# what is the most interesting thing about yourself?



## epril (Mar 24, 2009)

Do you have a unique hobby or quirk? I write skits, play Palladium, role play during Renaissance fests, eat 10 olives every day, LOVE canoeing and kayaking, play violin...what about you?


----------



## Toad Licker (Nov 2, 2007)

Boy that's a tough one, I guess my sense of humor and my music collection might count as interesting but not much else lol.


----------



## kenny87 (Feb 22, 2009)

I wish I was interesting in some way, whenever I think about what I have to offer or anything that makes me stand out my mind goes blank.


----------



## Mango7 (Jun 4, 2009)

I love to cook and anything to do with fashion.


----------



## VIncymon (Apr 16, 2009)

Murphy's law applies to all aspects of vincymon.


----------



## Chrisalone (Aug 24, 2009)

My sense of humour


----------



## IThinkIAmMe (Aug 18, 2009)

...erm...I'm really quite creative..I write, draw, paint, act, play guitar...
I think I'm quite witty...but I don't know if anybody else thinks so lol
...when laying on my stomach I can touch my toes to the back of my head lololol......
I'm nerdtacular....
....um....I'd like to think that there is more...but i can't think of anything at the moment lol


----------



## odicepaul (Jul 20, 2009)

I can fix anything mechanical and nothing emotional or social.


----------



## Freedom2010 (Jan 29, 2009)

I do triathlons. I have done 6 so far and love them!
I also like lots of alternative rock bands most people have never heard of before (even though I do listen to the regular rock a lot too). 
I can bend my left thumb all the way back to my wrist.
I write in my journal a lot. Anything shorter than 5 pages is a "quick entry" for me.


----------



## bezoomny (Feb 10, 2007)

I've been to seven Latin conventions.
I know four languages.
My favorite place in the world is an art museum.
My sentence structure and vocabulary are a bit archaic because of learning Latin at a relatively young age.


----------



## outcast69 (Aug 23, 2009)

My sense of humor;people always say how funny I am,you would think it would make finding friends easier but,it hasn't.


----------



## Thomas Paine (Mar 29, 2008)

I once attended a party "hosted" by a fairly serious Mexican dominated "organization" and they were impressed by my 40oz chugging skills. :stu They turned out to be really nice, fun, family oriented guys. I wouldn't want to be on their bad side though. But then again I wouldn't want to be on the bad side of most of our country's soldiers or police officers either, and most of the soldiers and police officers that I've met aren't nearly as laid back.
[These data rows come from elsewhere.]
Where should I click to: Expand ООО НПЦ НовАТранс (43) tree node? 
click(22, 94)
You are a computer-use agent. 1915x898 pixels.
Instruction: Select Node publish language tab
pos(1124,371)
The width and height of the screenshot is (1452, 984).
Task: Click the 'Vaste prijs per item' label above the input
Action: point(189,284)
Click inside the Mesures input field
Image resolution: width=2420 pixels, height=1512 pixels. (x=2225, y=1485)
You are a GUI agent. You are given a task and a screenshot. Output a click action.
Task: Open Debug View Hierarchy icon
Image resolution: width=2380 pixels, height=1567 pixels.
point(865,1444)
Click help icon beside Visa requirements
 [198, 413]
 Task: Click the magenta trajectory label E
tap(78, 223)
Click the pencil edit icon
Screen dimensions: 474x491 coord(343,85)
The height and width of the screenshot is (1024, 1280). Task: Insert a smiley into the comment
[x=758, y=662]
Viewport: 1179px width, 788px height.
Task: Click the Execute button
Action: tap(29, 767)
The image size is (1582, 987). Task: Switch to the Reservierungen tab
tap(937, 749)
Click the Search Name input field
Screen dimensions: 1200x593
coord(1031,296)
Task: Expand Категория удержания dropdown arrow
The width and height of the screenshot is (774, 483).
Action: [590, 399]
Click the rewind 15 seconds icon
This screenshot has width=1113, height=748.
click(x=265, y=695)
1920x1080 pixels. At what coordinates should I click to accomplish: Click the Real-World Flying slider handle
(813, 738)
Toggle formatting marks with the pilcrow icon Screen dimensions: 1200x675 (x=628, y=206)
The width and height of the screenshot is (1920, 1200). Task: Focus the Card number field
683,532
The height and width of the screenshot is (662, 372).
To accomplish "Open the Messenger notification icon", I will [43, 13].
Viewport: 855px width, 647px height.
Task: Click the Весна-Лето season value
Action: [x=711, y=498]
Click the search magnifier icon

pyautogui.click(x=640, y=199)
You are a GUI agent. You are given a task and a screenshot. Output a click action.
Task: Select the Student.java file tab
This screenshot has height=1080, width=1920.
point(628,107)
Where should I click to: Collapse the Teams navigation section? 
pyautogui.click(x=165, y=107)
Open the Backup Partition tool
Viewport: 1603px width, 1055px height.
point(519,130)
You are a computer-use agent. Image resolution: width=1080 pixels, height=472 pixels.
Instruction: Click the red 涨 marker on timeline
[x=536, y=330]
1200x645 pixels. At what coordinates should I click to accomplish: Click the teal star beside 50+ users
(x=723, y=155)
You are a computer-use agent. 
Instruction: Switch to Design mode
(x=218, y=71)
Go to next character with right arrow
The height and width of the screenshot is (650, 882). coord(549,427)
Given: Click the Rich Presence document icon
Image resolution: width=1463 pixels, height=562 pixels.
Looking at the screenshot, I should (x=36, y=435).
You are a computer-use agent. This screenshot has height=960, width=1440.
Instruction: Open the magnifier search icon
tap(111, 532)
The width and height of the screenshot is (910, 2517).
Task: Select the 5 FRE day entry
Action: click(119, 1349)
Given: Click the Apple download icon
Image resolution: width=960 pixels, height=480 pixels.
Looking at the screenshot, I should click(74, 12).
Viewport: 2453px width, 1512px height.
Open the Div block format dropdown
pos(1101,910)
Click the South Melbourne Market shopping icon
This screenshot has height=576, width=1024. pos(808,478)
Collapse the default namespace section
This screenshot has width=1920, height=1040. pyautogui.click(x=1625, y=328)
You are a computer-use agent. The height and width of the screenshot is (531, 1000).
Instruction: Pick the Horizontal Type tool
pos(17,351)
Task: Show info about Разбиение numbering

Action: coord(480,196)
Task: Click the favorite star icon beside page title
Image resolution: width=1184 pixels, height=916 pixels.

I don't know if this counts as interesting or scary to you all. I guess that's why I thought you might find it interesting.


----------



## N3XT2NON3 (Aug 10, 2009)

sense of humor, i love drawing & know my music


----------



## wombat666 (Aug 23, 2009)

My taste in music.


----------



## epril (Mar 24, 2009)

Thomas Paine said:


> I once attended a party "hosted" by a fairly serious Mexican dominated "organization" and they were impressed by my 40oz chugging skills. :stu They turned out to be really nice, fun, family oriented guys. I wouldn't want to be on their bad side though. But then again I wouldn't want to be on the bad side of most of our country's soldiers or police officers either, and most of the soldiers and police officers that I've met aren't nearly as laid back.
> 
> I don't know if this counts as interesting or scary to you all. I guess that's why I thought you might find it interesting.


Compelling. Makes me feel dull.


----------



## User57854 (Dec 26, 2006)

-


----------



## IllusionOfHappiness (Sep 6, 2007)

Humour? That had better count. I'm pretty bland.


----------



## Thomas Paine (Mar 29, 2008)

epril said:


> Compelling. Makes me feel dull.


Sorry.  Many many many times I've wished my life had been more "dull" though. I don't talk about the stuff that gave me nightmares much.


----------



## guitargirl (Aug 31, 2009)

I love fashion design, and love writing poetry.


----------



## ntl (Apr 4, 2009)

A lot of people are saying sense of humour. Including me. Maybe theres a link between sense of humour and SA?


----------



## Snow Bunny (Jan 28, 2009)

Interesting facts....I hold my knife upside down?


----------



## zomgz (Aug 17, 2009)

I've always aspired to be an actor, but SA has always gotten in the way. :'[


----------



## epril (Mar 24, 2009)

I used to be a magician's assistant


----------



## gaz (Jun 27, 2008)

When there's a full moon i turn into a werewolf. Quite boring really.


----------



## bsd3355 (Nov 30, 2005)

gaz said:


> When there's a full moon i turn into a werewolf. Quite boring really.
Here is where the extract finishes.